→ Task brief
Render the records as a numbered list with blank lines omitted, starting at the line containing "Screen dimensions: 1272x653" and ending after the line containing "[x=287, y=567]".

→ Input material
<<<<
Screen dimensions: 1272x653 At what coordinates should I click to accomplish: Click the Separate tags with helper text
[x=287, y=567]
>>>>
<<<<
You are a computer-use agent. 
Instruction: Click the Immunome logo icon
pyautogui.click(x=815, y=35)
>>>>
→ Solution to the exercise
1. Screen dimensions: 1272x653 At what coordinates should I click to accomplish: Click the Separate tags with helper text
2. [x=287, y=567]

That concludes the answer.